Heynckes' letzter Auftrag in seiner dritten Trainer-Amtszeit beim FC Bayern lautet, nach zwei titellosen Spielzeiten wieder Trophäen zu gewinnen. Dabei gilt die 23. deutsche Meisterschaft bei neun Punkten Vorsprung auf Platz zwei als Pflichtübung. "Die Spieler haben einen unbändigen Hunger, im Endlauf nach 34 Spieltagen Erster zu sein. Ich bin sehr optimistisch", hatte Heynckes während des Trainingslagers zu den Aussichten in der 50. Bundesliga-Saison gesagt.

Weitere Titelgewinne in Champions League, in der die Bayern im Achtelfinale auf den FC Arsenal treffen, sowie im DFB-Pokal, wo es schon im Viertelfinale zum Duell mit Titelverteidiger Borussia Dortmund kommt, werden ebenfalls angestrebt, sind aber unwägbarer.

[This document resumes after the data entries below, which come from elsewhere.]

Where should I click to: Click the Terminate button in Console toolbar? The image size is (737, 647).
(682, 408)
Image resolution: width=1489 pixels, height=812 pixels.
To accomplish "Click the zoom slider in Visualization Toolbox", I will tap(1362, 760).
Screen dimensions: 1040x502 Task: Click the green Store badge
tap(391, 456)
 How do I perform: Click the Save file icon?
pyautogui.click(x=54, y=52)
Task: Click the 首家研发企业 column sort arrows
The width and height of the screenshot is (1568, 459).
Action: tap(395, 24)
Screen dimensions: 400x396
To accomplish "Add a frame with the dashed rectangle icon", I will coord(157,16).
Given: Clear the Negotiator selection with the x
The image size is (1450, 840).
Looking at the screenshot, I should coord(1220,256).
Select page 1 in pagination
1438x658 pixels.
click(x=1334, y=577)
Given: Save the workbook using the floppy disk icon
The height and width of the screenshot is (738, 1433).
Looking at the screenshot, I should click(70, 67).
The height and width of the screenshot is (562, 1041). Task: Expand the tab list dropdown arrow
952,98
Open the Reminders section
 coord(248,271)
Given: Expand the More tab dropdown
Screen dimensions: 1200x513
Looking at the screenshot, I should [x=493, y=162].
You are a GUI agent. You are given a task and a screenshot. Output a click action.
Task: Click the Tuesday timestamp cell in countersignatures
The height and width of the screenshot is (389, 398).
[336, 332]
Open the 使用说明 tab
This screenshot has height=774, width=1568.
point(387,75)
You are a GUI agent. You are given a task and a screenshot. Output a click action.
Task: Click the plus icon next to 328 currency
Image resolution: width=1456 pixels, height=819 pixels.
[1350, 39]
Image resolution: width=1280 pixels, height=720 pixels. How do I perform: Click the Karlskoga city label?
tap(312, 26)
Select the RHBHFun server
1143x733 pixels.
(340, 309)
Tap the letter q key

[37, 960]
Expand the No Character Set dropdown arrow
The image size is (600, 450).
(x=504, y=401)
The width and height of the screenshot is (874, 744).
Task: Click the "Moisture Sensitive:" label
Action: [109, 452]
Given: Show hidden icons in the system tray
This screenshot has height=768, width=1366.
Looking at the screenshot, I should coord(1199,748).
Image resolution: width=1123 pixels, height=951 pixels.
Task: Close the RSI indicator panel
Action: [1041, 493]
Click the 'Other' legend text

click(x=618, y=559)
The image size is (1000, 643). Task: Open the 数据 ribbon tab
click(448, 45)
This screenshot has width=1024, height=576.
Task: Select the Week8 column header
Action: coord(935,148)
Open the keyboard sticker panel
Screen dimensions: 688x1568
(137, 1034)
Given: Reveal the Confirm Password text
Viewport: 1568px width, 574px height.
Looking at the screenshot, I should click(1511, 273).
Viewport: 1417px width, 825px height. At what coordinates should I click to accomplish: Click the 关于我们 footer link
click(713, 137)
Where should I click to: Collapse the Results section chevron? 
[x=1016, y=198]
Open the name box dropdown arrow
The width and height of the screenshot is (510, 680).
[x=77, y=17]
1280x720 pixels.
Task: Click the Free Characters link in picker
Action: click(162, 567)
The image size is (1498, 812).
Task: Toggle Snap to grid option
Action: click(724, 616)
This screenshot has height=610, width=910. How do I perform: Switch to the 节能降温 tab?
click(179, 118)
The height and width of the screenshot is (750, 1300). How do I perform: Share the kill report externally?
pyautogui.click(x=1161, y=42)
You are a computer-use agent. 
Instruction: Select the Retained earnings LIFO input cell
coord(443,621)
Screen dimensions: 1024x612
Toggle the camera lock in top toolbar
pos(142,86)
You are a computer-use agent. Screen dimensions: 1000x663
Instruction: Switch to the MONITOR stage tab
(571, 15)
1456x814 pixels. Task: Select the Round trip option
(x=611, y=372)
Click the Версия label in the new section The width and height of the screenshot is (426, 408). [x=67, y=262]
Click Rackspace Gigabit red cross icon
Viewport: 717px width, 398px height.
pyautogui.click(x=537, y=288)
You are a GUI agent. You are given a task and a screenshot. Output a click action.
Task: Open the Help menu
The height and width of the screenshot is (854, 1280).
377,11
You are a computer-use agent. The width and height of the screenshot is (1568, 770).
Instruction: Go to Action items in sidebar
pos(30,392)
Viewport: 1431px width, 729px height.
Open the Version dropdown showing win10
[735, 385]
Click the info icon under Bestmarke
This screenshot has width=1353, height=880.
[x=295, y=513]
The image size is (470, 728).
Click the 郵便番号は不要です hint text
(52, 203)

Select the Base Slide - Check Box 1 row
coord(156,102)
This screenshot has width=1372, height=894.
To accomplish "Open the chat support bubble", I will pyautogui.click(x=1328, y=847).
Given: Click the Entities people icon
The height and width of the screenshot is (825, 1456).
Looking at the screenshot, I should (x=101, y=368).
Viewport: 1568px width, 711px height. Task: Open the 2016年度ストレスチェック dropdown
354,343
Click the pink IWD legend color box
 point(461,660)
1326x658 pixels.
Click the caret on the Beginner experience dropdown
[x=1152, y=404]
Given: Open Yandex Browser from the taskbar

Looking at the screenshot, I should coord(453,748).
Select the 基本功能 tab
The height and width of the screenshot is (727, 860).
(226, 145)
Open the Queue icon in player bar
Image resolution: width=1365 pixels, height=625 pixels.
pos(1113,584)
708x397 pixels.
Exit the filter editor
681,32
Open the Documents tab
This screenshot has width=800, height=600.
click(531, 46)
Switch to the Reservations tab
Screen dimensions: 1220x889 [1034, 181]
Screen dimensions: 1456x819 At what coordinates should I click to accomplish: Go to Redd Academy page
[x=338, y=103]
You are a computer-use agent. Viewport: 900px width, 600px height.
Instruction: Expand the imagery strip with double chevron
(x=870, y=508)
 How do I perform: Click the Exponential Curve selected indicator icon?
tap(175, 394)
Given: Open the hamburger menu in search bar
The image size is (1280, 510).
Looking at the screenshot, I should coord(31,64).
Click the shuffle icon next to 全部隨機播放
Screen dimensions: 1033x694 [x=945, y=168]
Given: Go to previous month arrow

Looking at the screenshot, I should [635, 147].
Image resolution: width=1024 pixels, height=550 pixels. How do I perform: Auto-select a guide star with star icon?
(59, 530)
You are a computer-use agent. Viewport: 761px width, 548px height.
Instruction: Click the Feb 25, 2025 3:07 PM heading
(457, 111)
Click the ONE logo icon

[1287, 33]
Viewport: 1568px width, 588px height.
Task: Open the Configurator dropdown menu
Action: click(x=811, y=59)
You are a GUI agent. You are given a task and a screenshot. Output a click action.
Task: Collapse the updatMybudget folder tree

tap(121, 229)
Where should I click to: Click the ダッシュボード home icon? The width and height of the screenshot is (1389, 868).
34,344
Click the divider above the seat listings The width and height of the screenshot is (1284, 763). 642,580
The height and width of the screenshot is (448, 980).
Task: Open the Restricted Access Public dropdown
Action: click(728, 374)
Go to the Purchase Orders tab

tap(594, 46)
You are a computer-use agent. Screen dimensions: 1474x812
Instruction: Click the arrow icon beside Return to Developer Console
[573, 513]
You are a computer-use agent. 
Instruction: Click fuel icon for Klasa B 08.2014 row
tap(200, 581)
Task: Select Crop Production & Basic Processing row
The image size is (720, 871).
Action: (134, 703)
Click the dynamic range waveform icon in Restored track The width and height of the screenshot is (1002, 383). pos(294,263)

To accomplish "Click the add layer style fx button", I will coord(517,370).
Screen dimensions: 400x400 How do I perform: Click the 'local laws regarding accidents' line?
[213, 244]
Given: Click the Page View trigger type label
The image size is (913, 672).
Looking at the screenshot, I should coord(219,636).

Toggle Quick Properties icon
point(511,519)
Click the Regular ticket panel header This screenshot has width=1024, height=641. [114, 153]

Schon in Katar hatte Heynckes seinen Abschied zum Saisonende mehr als nur erahnen lassen. "Der Job als Cheftrainer beim FC Bayern ist wahnsinnig intensiv. Das kostet auch Substanz", hatte der 67-Jährige in Doha erklärt. Und irgendwie hatte er in der Wüste auch schon ein Fazit seiner Tätigkeit gezogen - mit erstaunlichem Eigenlob: "Der FC Bayern hat solch einen modernen, attraktiven, zeitgemäßen Fußball noch nie gespielt in seiner ganzen Historie", schwärmte Heynckes in Doha. Dem ältesten Coach der Bundesliga bleiben nun noch fünf Monate, um diese Aussage mit Titeln zu untermauern. Dann wäre ihm zum Start in die Rente mit 68 ein rauschender Abschied auf dem Münchner Rathausbalkon gewiss.